Behind him, the opera-singing businessman opened his eyes and yawned. He stood up and looked out the window too, but his gaze was toward the rear of the balloon, to the country the zeppelin had just left behind. When the old man caught his eye, moments later, it looked to him as though the jovial singer had been crying.

“Do you . . . ? Do you need anything?”

The well-fed businessman was startled.

“Me?”

“There are tears in your eyes.”

The singer burst out laughing.

“I slept like a sea lion! That’s all! I just need time to wake up properly. And while we’re on the subject of sea lions,” he went on, rubbing his eyes, “did you know that in the Berlin Zoo . . .”

The singing businessman insisted on telling a ridiculous story about a penguin and a sea lion, a story he narrated in a very loud voice, so that even the deaf bridge player would be able to get the joke. But it was met with weary sighs.

By midday, the airship was already flying over the city of Florence.

Eckener walked into the passenger cabin.

Kubis was setting the tables for lunch. Down below, the Tuscan sun was making the rooftops glisten. The headwaiter had opened the windows and put a gentle waltz to play on the gramophone. Nearly all the passengers were in their bedrooms.

Since leaving the mountains, the zeppelin was flying at its cruising altitude: three hundred meters was low enough to hear the children shouting in the squares and the peals of bells, and to see the Florentines coming out into their courtyards to watch the ship passing overhead. The music from the gramophone accompanied this spectacle.

Eckener stood in the doorway to the cabin. He was struck by the contrast between a perfect moment and the anguish he’d been feeling since this morning. He knew that they would find Vango. He had no means of warning the stowaway about what was in store for him.

“Kubis.”

“Yes, Commander?”

“Tell those two men from the police that they can take lunch with the passengers.”

The headwaiter nodded.

Eckener wanted to buy some time. He was the one who had given Vango the idea of boarding the zeppelin as a stowaway in the first place. The idea risked proving fatal for the young man. Once he was discovered, he would be handed over to the French police, who would immediately recognize him.

Who could have tipped off the German authorities? It remained a complete mystery.

The devil himself seemed to be after this child.

Two hours later, the guests were sitting around the tables and finishing off their meals. They had been served duck with white wine from the Jura. Max Grund was sitting silently at one table. He had forbidden his assistant to join in the meal, so that surveillance on the comings and goings in the keel could continue.

Eckener had been hoping to get to Vango at lunchtime, but he had to give up on that idea when he saw Grund sitting alone. The commander had therefore sat down in a corner with a cup of coffee and was answering the passengers’ questions in a friendly fashion.

He was telling them how, for example, in 1915 during the war, a military zeppelin had been struck down at Ghent, in Belgium, above an orphanage run by nuns.
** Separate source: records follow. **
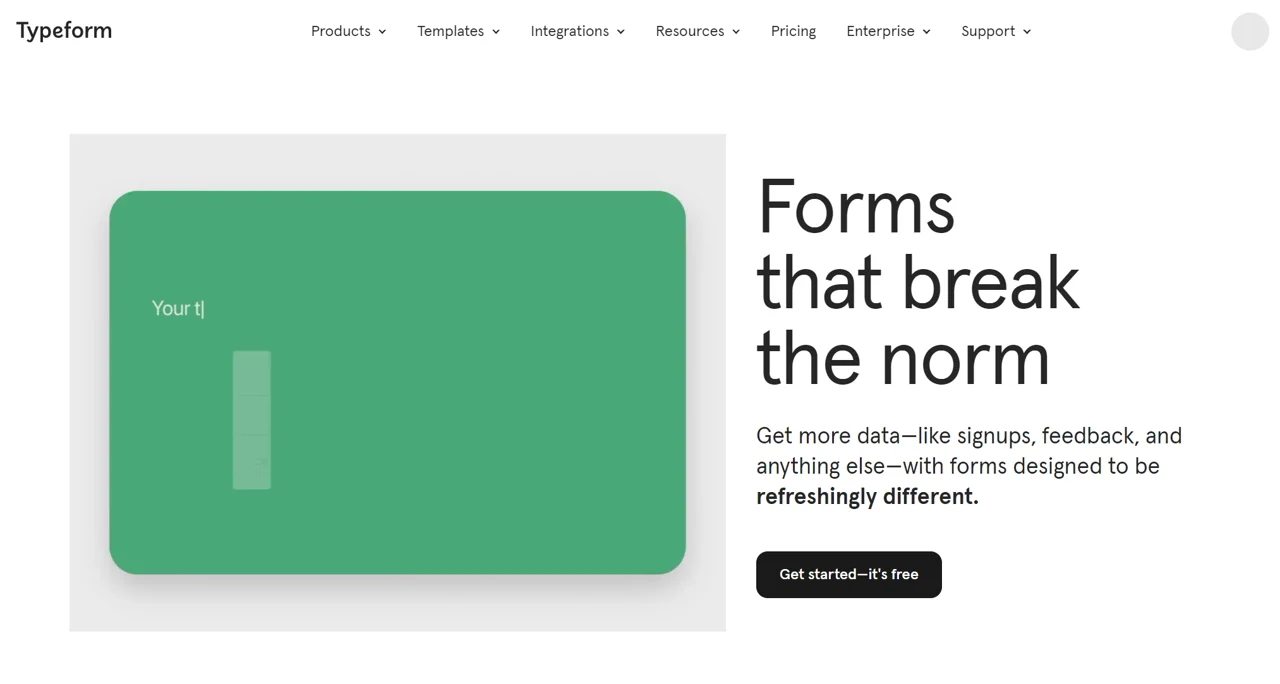The width and height of the screenshot is (1280, 684).
Task: Expand the chevron next to Products
Action: tap(382, 32)
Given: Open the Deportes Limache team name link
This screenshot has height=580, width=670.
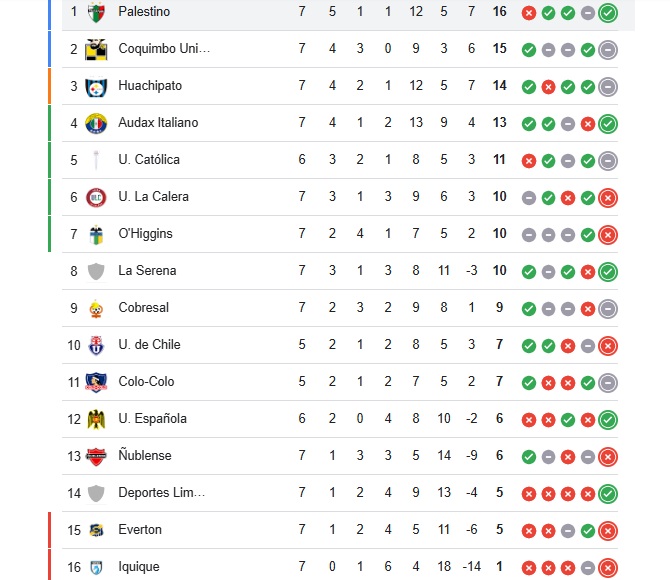Looking at the screenshot, I should tap(161, 493).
A soldier named Alfred Mueller had fallen through the roof and landed in the bed of a young nun.

“Heavens above!” exclaimed Lady Drummond-Hay.

“The nun had just gotten out of bed. And soldier Mueller swore the sheets were still warm.”
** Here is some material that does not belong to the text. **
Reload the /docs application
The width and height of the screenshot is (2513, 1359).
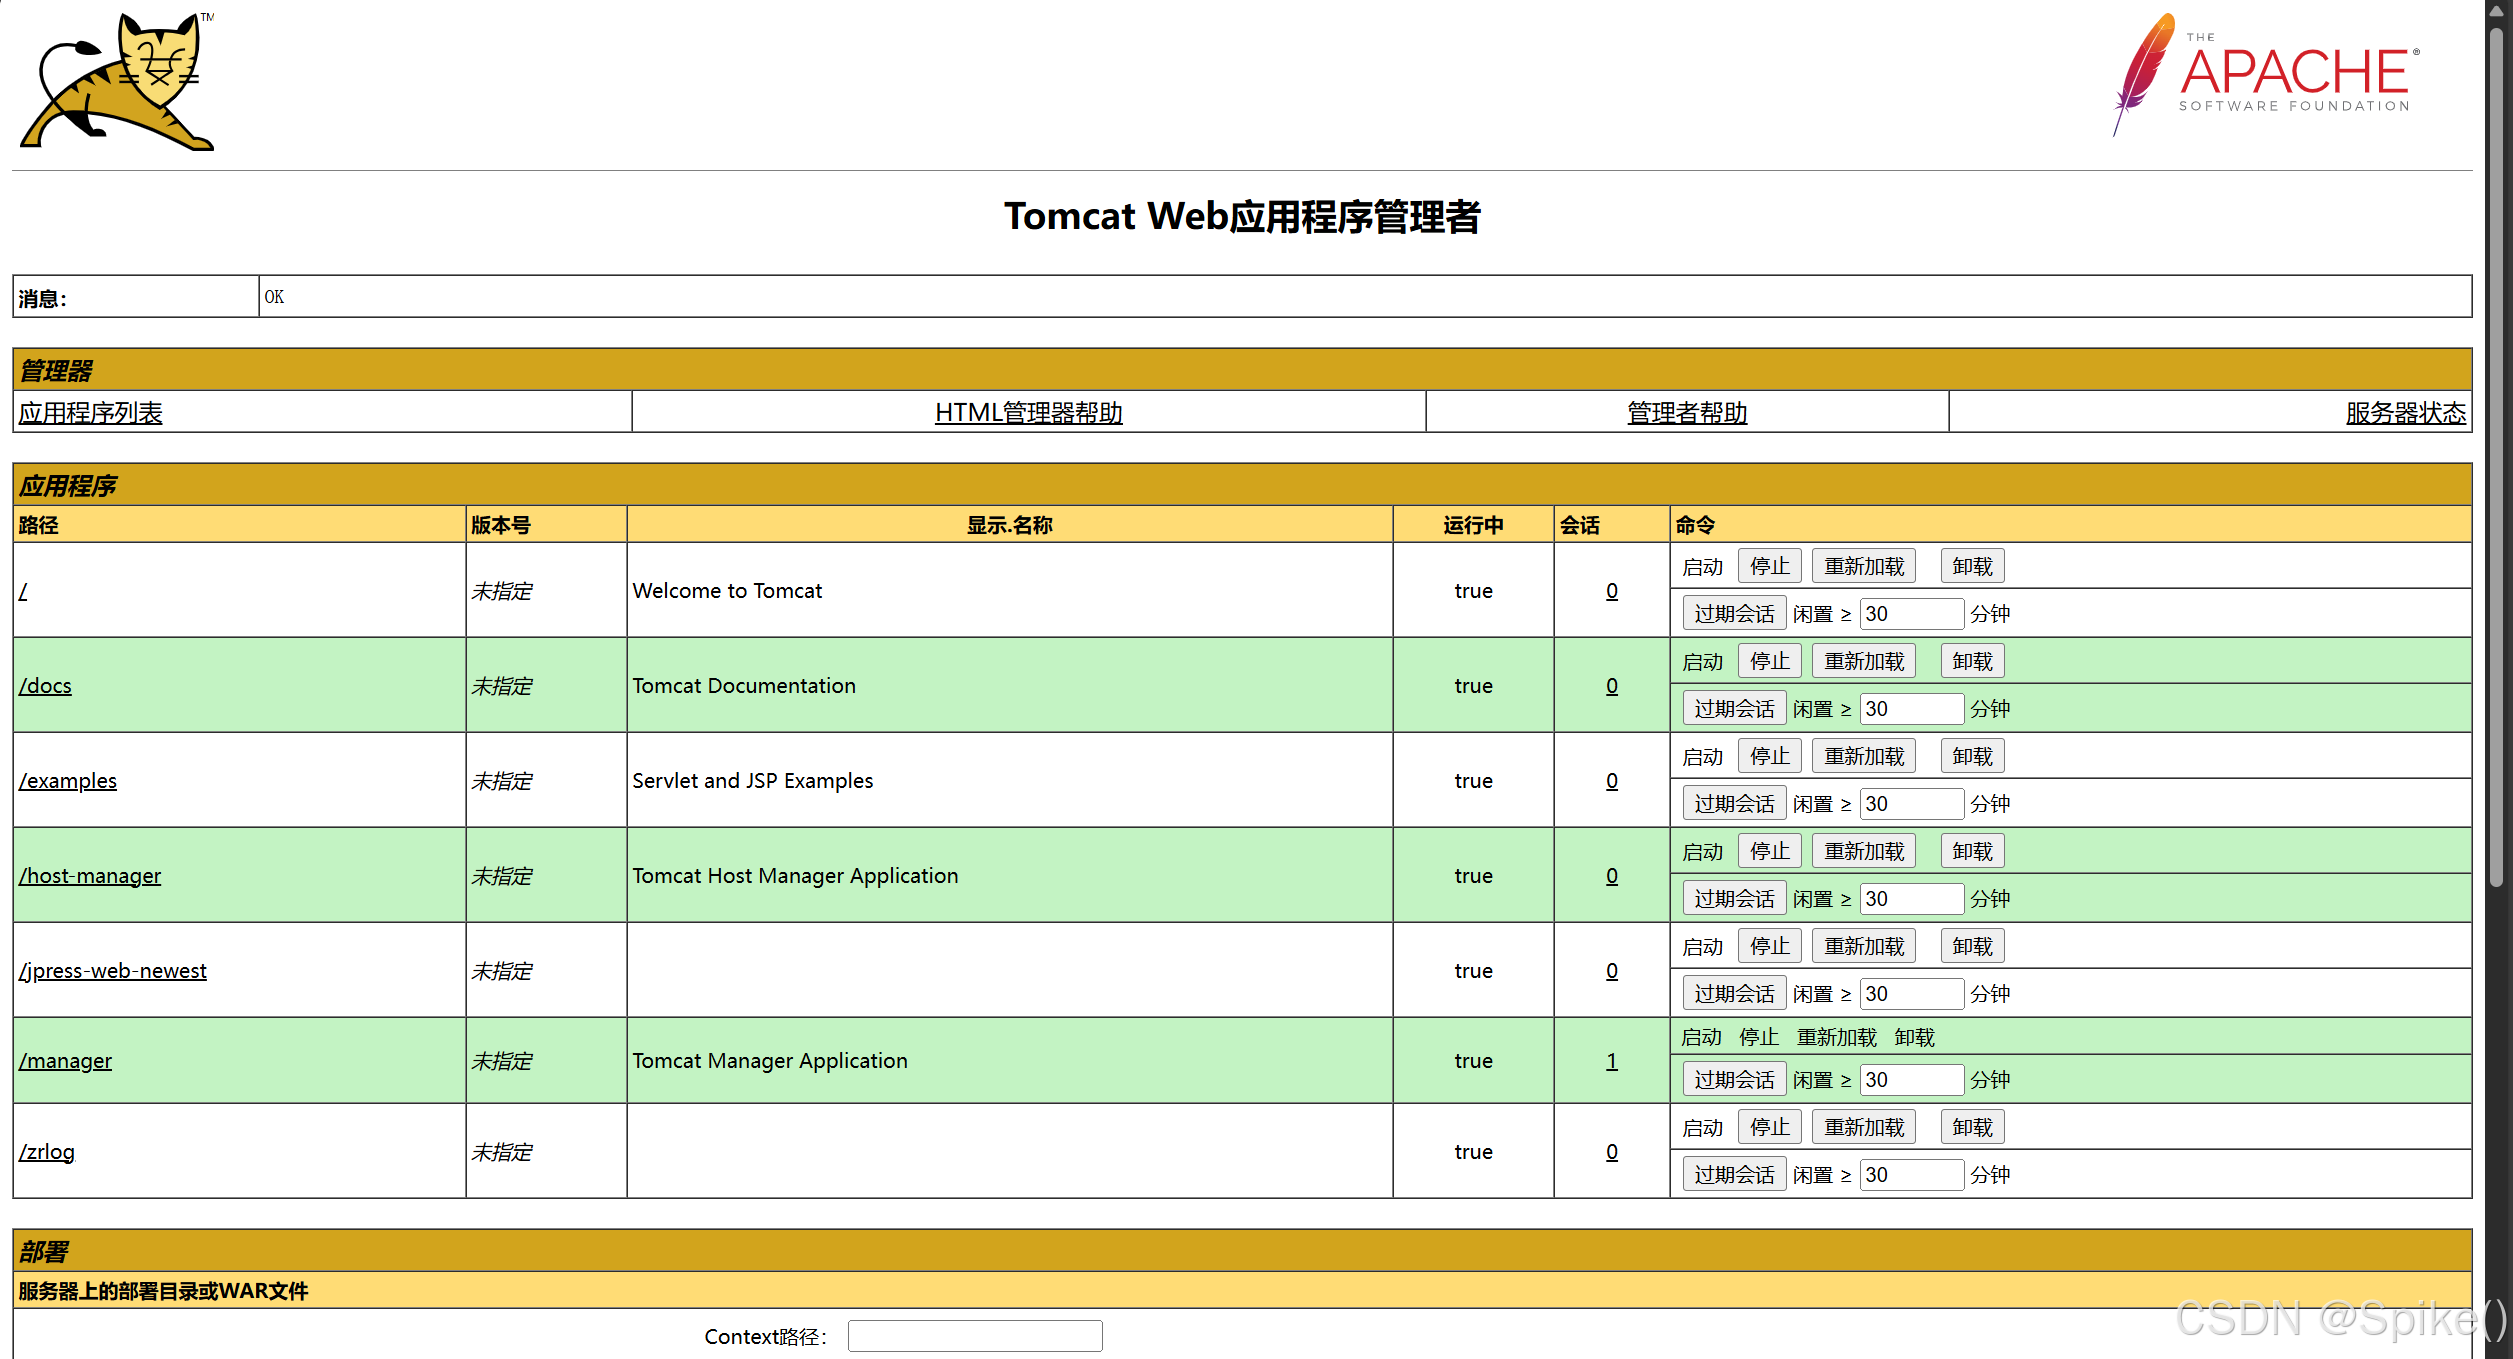1863,661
Only Max Grund failed to join in the laughter.

“And that’s why we don’t have parachutes on board,” the commander concluded. “I believe in providence.”
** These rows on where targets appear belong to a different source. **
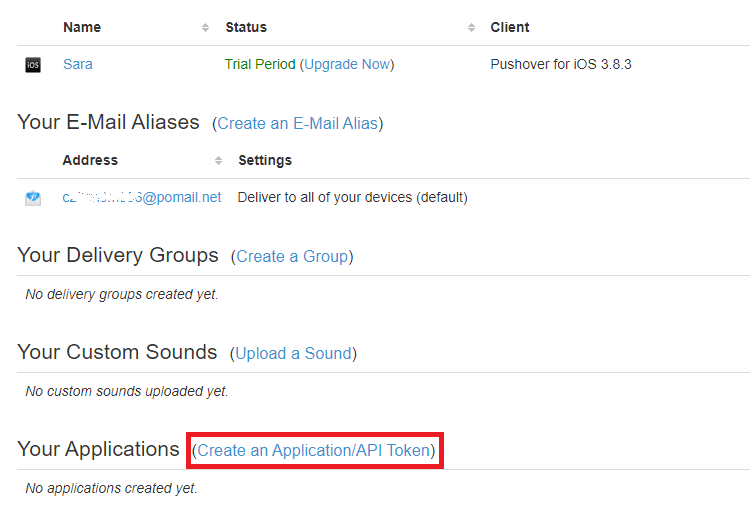The height and width of the screenshot is (513, 750).
Task: Click Create an Application/API Token
Action: pos(316,450)
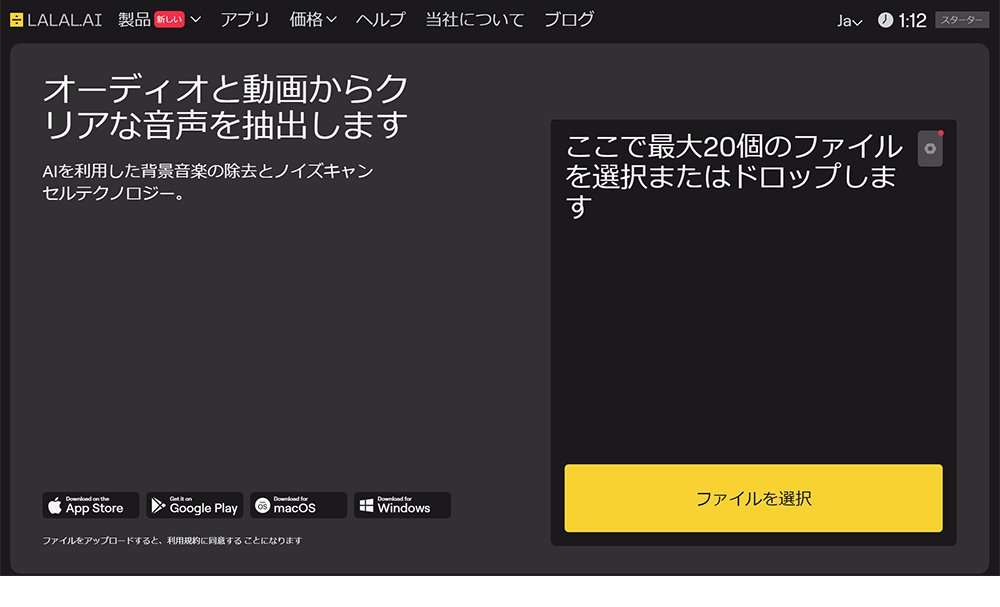This screenshot has width=1000, height=607.
Task: Click the clock icon showing remaining minutes
Action: click(886, 18)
“Ooh, and it encourages all sorts of liaisons,” added the opera singer, drooling.

Lady Drummond-Hay rolled her eyes. She was appalled by how vulgar this man was. From the first hours of the flight, all the passengers had been avoiding his company.

Only the old gentleman with a goatee, who was sure he’d seen the opera-singing businessman crying, was keeping a close eye on him as he tried to see through his clownlike mask.

Kubis was getting ready to serve a second round of coffee when a shout rang out from the front of the airship.